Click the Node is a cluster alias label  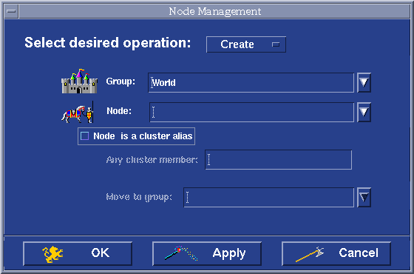(143, 136)
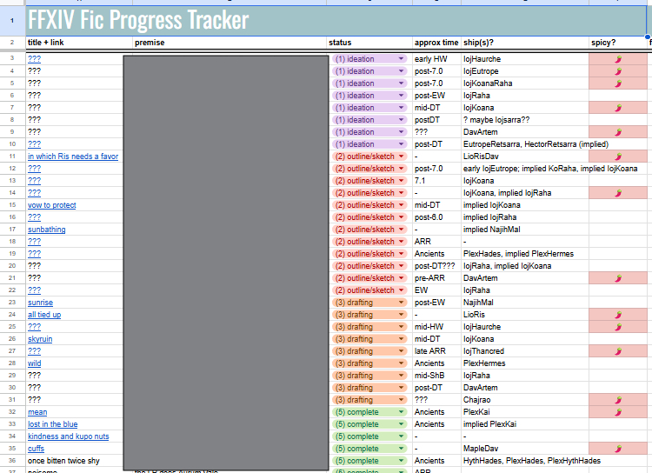
Task: Expand the status dropdown for 'vow to protect'
Action: click(401, 205)
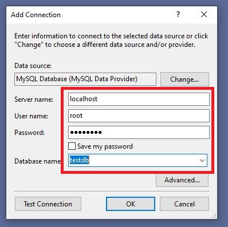Click the Data source label

point(33,66)
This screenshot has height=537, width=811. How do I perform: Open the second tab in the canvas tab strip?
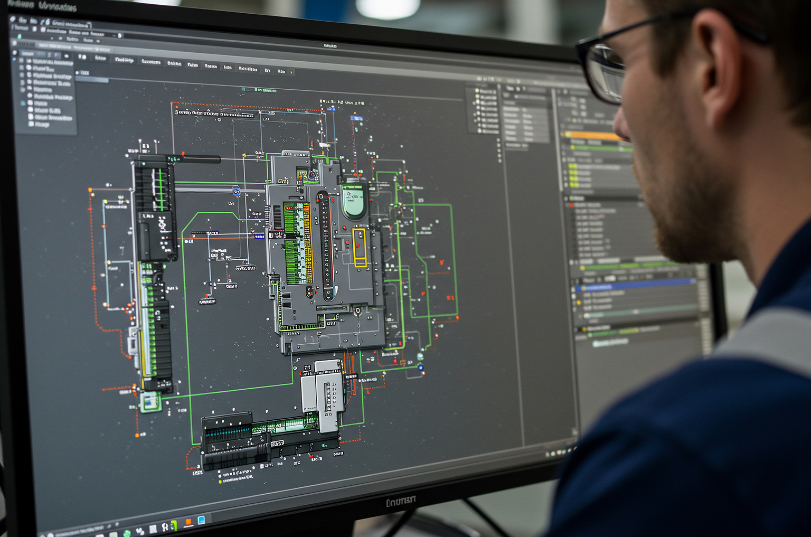(100, 58)
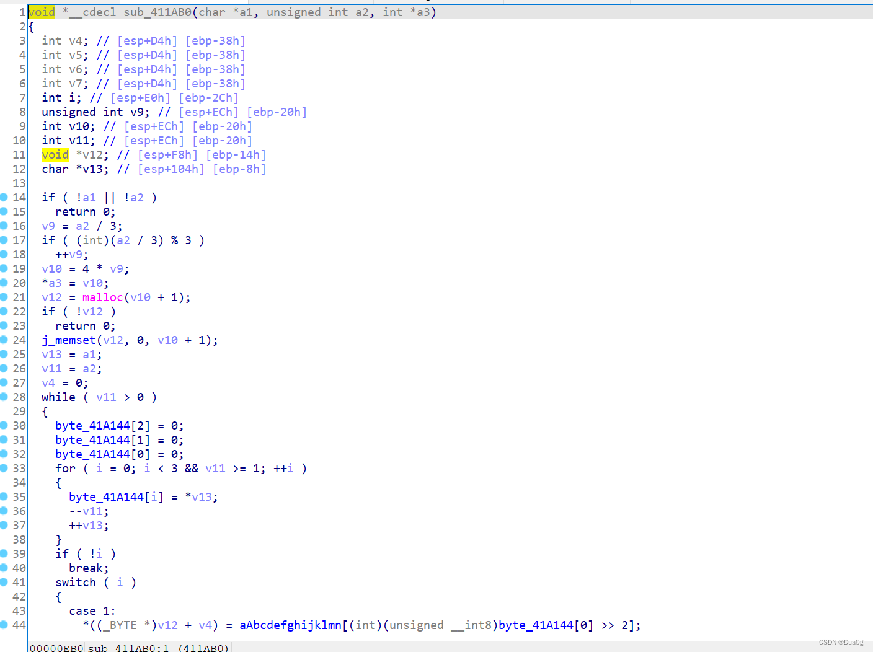Click the malloc call on line 21
873x652 pixels.
[102, 297]
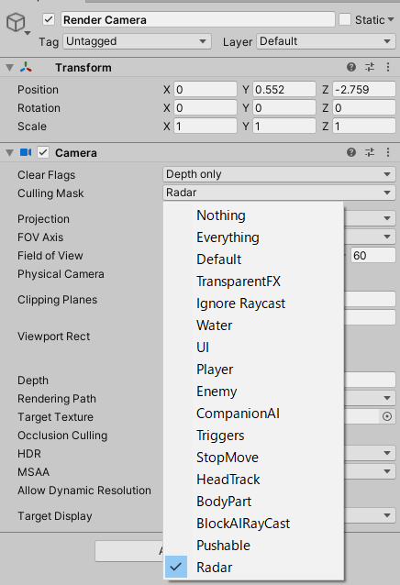
Task: Open Transform three-dot options menu
Action: tap(388, 67)
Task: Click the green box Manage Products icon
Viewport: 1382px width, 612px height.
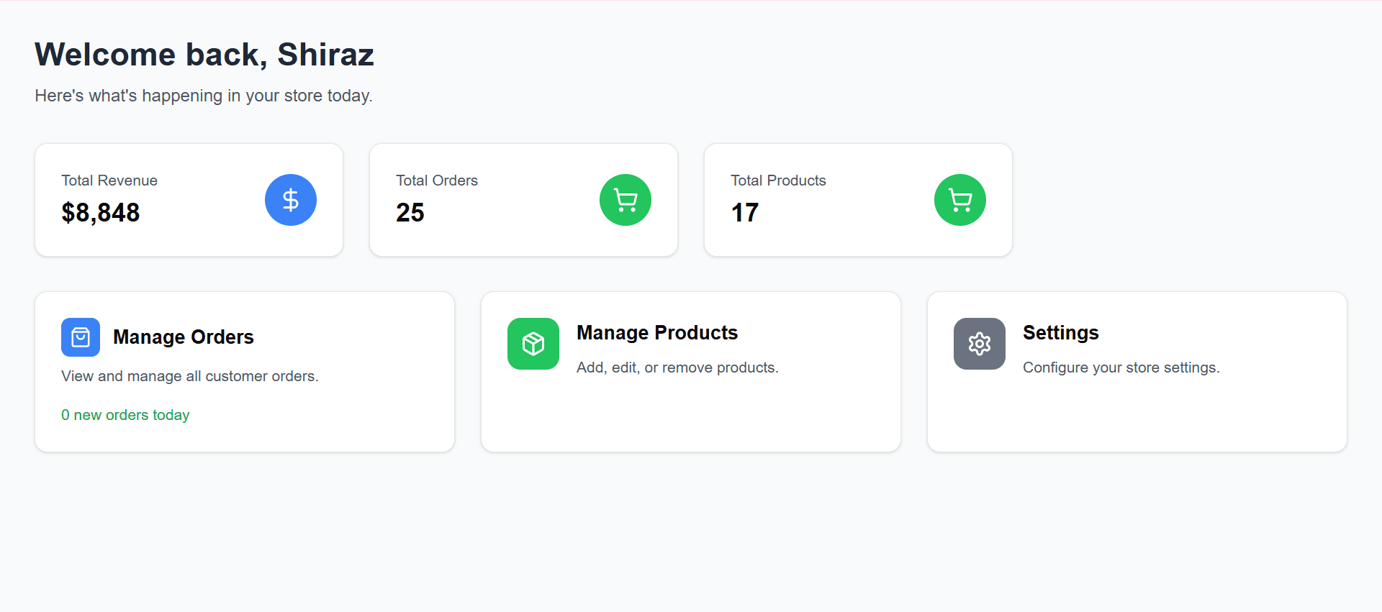Action: tap(533, 344)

- _TASK STATEMENT_
Excluding all pictures, print exactly and only the lines from the line with "Task: Click the" through the end of the records above, both ends included.

- _EXERCISE SOLUTION_
Task: Click the green box Manage Products icon
Viewport: 1382px width, 612px height.
Action: tap(533, 344)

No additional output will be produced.